Last of all, I loved the ending. Cutting off the second to last sentence seemed like a nice touch, textually, it kind of resembled Tweety's head being cut off too. I don't know if you had meant for that or not, but it came across that way and it's a really nice touch. Great job!
dragonflydreamer chapter 1 . 7/2/2008
Very nice work. Your summary worked well. The last sentence made me wonder what it was about. And of course there's only one way to find out: read it!

You did a good job with Johnny's character. Little kids are always hard to develop as characters, but you did a good job portraying him as a typical kid, as well as giving him his own personality.

I also liked how your story fit the same pattern as the summary. You spent some time talking about the normal events of a normal kid's life, then you suddenly dropped the bomb of Johnny "killing Tweety." It kept me interested the entire time.

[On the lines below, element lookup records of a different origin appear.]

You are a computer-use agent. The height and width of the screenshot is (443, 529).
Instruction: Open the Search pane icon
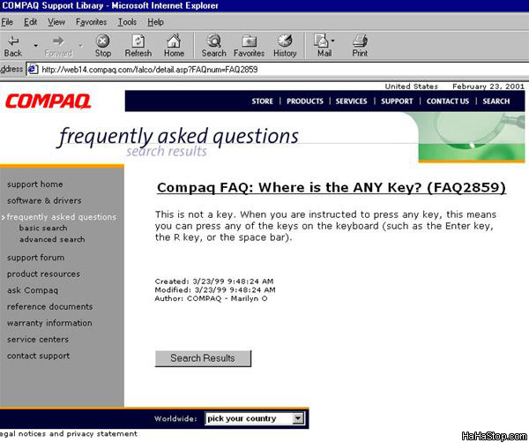[x=213, y=41]
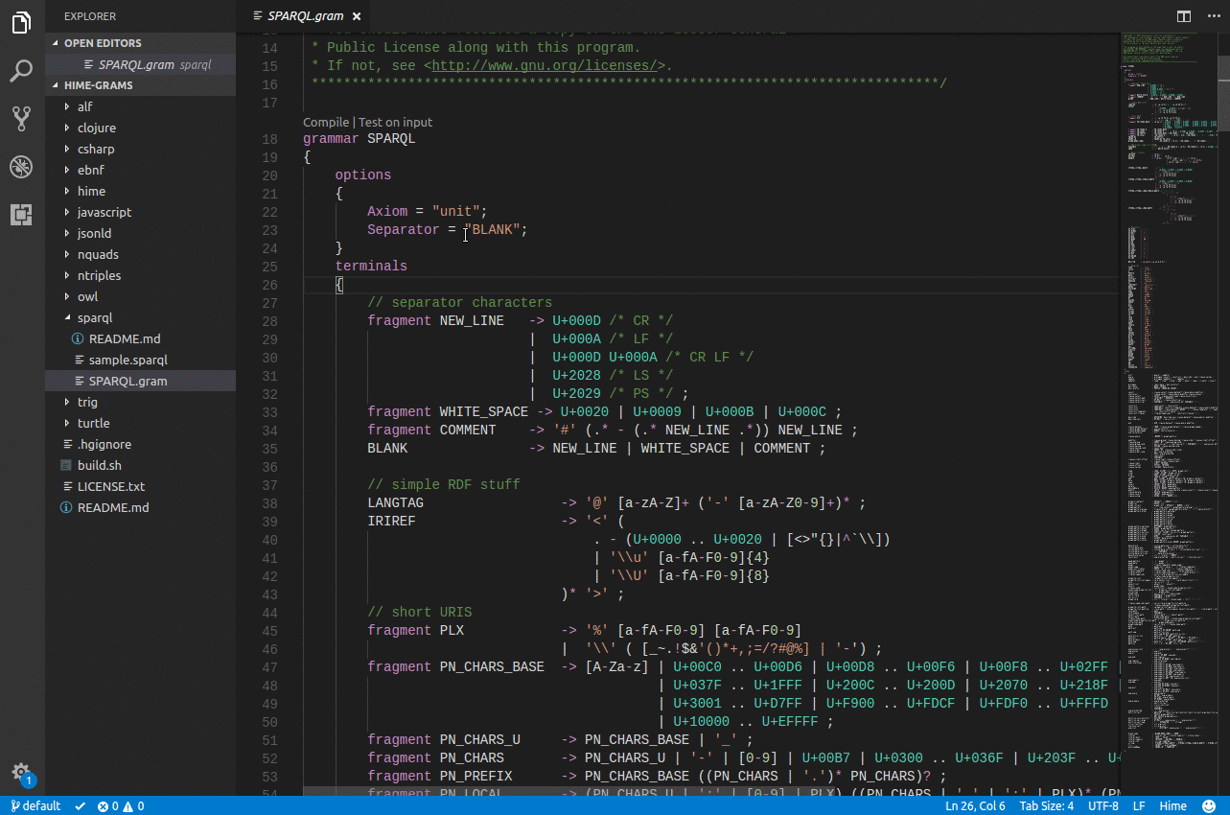1230x815 pixels.
Task: Expand the javascript folder
Action: (104, 212)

I feel rather useless, but I honestly don't have any concrit for this.

I wish you luck with your English assignment. This is a very good story, so I hope you get a good grade on it!
WhenceComethThisBoredom chapter 1 . 7/1/2008
wow. you young scam artist, you. no, I will not help you with your homework, and I do not appreciate the fact that a fine and quite normal, serious story turned into a silly critique of a cartoon or whatever by the end. what, is Tweety a plastic toy of something? and the last sentence hearkens too close to South Park for my liking, son. all you need is to append "You bastard!" and you've got it.